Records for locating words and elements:
-------------------------

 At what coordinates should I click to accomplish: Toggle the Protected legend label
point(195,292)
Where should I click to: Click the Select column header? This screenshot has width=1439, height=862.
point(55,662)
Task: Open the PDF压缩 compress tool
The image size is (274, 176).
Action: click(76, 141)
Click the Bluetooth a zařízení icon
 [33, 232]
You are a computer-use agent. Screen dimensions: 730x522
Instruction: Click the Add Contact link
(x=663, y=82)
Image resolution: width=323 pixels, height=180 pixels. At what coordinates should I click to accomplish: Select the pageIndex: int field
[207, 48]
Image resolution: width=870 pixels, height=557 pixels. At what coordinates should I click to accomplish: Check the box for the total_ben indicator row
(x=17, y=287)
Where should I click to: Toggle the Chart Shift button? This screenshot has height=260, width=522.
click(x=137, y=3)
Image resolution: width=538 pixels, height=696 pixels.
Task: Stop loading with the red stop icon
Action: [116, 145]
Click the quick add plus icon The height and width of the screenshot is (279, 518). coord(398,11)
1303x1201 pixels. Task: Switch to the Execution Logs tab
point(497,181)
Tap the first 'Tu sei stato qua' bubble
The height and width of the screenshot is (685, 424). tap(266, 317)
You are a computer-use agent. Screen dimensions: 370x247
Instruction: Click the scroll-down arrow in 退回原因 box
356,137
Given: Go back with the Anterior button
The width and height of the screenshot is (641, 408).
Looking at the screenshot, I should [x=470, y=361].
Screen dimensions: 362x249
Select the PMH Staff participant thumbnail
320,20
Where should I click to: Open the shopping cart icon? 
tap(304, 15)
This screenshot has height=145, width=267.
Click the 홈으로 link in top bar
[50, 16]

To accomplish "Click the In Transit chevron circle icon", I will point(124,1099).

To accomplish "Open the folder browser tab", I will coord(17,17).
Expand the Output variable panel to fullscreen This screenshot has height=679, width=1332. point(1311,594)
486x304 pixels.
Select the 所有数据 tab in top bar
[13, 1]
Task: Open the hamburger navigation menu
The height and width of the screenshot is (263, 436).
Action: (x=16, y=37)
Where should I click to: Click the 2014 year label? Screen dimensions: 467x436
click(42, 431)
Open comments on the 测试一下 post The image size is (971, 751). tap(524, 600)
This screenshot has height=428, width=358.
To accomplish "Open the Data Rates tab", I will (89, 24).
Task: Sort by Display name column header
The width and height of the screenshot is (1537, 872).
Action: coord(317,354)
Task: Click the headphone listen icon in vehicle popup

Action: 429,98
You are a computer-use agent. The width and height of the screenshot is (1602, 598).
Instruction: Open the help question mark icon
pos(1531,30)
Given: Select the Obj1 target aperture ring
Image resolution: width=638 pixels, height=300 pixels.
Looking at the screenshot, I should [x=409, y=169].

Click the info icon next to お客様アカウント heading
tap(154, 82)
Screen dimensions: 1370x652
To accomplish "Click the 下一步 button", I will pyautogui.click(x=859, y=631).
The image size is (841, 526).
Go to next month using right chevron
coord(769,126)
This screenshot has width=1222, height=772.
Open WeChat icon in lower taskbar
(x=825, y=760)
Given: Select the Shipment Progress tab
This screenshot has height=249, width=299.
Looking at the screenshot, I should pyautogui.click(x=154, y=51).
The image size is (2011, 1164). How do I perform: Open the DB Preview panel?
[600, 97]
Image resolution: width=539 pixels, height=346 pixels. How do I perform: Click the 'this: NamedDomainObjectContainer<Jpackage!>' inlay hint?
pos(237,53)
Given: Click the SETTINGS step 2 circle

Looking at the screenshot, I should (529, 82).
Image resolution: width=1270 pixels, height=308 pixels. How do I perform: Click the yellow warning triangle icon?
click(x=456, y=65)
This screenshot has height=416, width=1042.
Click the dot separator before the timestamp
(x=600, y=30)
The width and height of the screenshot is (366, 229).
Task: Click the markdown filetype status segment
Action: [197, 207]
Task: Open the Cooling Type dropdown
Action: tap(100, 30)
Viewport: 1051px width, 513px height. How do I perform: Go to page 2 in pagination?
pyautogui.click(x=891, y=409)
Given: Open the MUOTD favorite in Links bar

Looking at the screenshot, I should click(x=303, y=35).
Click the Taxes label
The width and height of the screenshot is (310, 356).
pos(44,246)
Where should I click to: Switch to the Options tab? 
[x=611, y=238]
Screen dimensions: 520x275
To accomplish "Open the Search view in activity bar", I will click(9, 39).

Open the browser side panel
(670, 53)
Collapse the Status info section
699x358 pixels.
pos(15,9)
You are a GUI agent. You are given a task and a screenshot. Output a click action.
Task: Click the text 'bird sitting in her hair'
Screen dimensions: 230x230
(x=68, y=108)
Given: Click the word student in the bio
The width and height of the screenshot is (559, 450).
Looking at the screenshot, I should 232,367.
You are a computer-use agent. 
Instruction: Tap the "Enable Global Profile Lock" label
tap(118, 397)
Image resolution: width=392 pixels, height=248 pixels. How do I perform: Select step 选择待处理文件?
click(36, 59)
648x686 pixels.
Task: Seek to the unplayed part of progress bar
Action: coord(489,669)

-------------------------

**What the task requires**. Reproduce the records above with every instance of "Screen dimensions" replaced by "Screen size", leaving everything else unchanged.

**Response for this exercise**.
 At what coordinates should I click to accomplish: Toggle the Protected legend label
point(195,292)
Where should I click to: Click the Select column header? This screenshot has width=1439, height=862.
point(55,662)
Task: Open the PDF压缩 compress tool
The image size is (274, 176).
Action: click(76, 141)
Click the Bluetooth a zařízení icon
 [33, 232]
You are a computer-use agent. Screen size: 730x522
Instruction: Click the Add Contact link
(x=663, y=82)
Image resolution: width=323 pixels, height=180 pixels. At what coordinates should I click to accomplish: Select the pageIndex: int field
[207, 48]
Image resolution: width=870 pixels, height=557 pixels. At what coordinates should I click to accomplish: Check the box for the total_ben indicator row
(x=17, y=287)
Where should I click to: Toggle the Chart Shift button? This screenshot has height=260, width=522.
click(x=137, y=3)
Image resolution: width=538 pixels, height=696 pixels.
Task: Stop loading with the red stop icon
Action: [116, 145]
Click the quick add plus icon The height and width of the screenshot is (279, 518). coord(398,11)
1303x1201 pixels. Task: Switch to the Execution Logs tab
point(497,181)
Tap the first 'Tu sei stato qua' bubble
The height and width of the screenshot is (685, 424). tap(266, 317)
You are a computer-use agent. Screen size: 370x247
Instruction: Click the scroll-down arrow in 退回原因 box
356,137
Given: Go back with the Anterior button
The width and height of the screenshot is (641, 408).
Looking at the screenshot, I should [x=470, y=361].
Screen size: 362x249
Select the PMH Staff participant thumbnail
320,20
Where should I click to: Open the shopping cart icon? 
tap(304, 15)
This screenshot has height=145, width=267.
Click the 홈으로 link in top bar
[50, 16]

To accomplish "Click the In Transit chevron circle icon", I will point(124,1099).

To accomplish "Open the folder browser tab", I will coord(17,17).
Expand the Output variable panel to fullscreen This screenshot has height=679, width=1332. point(1311,594)
486x304 pixels.
Select the 所有数据 tab in top bar
[13, 1]
Task: Open the hamburger navigation menu
The height and width of the screenshot is (263, 436).
Action: (x=16, y=37)
Where should I click to: Click the 2014 year label? Screen size: 467x436
click(42, 431)
Open comments on the 测试一下 post The image size is (971, 751). tap(524, 600)
This screenshot has height=428, width=358.
To accomplish "Open the Data Rates tab", I will (89, 24).
Task: Sort by Display name column header
The width and height of the screenshot is (1537, 872).
Action: coord(317,354)
Task: Click the headphone listen icon in vehicle popup

Action: 429,98
You are a computer-use agent. The width and height of the screenshot is (1602, 598).
Instruction: Open the help question mark icon
pos(1531,30)
Given: Select the Obj1 target aperture ring
Image resolution: width=638 pixels, height=300 pixels.
Looking at the screenshot, I should [x=409, y=169].

Click the info icon next to お客様アカウント heading
tap(154, 82)
Screen size: 1370x652
To accomplish "Click the 下一步 button", I will pyautogui.click(x=859, y=631).
The image size is (841, 526).
Go to next month using right chevron
coord(769,126)
This screenshot has width=1222, height=772.
Open WeChat icon in lower taskbar
(x=825, y=760)
Given: Select the Shipment Progress tab
This screenshot has height=249, width=299.
Looking at the screenshot, I should pyautogui.click(x=154, y=51).
The image size is (2011, 1164). How do I perform: Open the DB Preview panel?
[600, 97]
Image resolution: width=539 pixels, height=346 pixels. How do I perform: Click the 'this: NamedDomainObjectContainer<Jpackage!>' inlay hint?
pos(237,53)
Given: Click the SETTINGS step 2 circle

Looking at the screenshot, I should (529, 82).
Image resolution: width=1270 pixels, height=308 pixels. How do I perform: Click the yellow warning triangle icon?
click(x=456, y=65)
This screenshot has height=416, width=1042.
Click the dot separator before the timestamp
(x=600, y=30)
The width and height of the screenshot is (366, 229).
Task: Click the markdown filetype status segment
Action: [197, 207]
Task: Open the Cooling Type dropdown
Action: tap(100, 30)
Viewport: 1051px width, 513px height. How do I perform: Go to page 2 in pagination?
pyautogui.click(x=891, y=409)
Given: Open the MUOTD favorite in Links bar

Looking at the screenshot, I should click(x=303, y=35).
Click the Taxes label
The width and height of the screenshot is (310, 356).
pos(44,246)
Where should I click to: Switch to the Options tab? 
[x=611, y=238]
Screen size: 520x275
To accomplish "Open the Search view in activity bar", I will click(9, 39).

Open the browser side panel
(670, 53)
Collapse the Status info section
699x358 pixels.
pos(15,9)
You are a GUI agent. You are given a task and a screenshot. Output a click action.
Task: Click the text 'bird sitting in her hair'
Screen size: 230x230
(x=68, y=108)
Given: Click the word student in the bio
The width and height of the screenshot is (559, 450).
Looking at the screenshot, I should 232,367.
You are a computer-use agent. 
Instruction: Tap the "Enable Global Profile Lock" label
tap(118, 397)
Image resolution: width=392 pixels, height=248 pixels. How do I perform: Select step 选择待处理文件?
click(36, 59)
648x686 pixels.
Task: Seek to the unplayed part of progress bar
Action: coord(489,669)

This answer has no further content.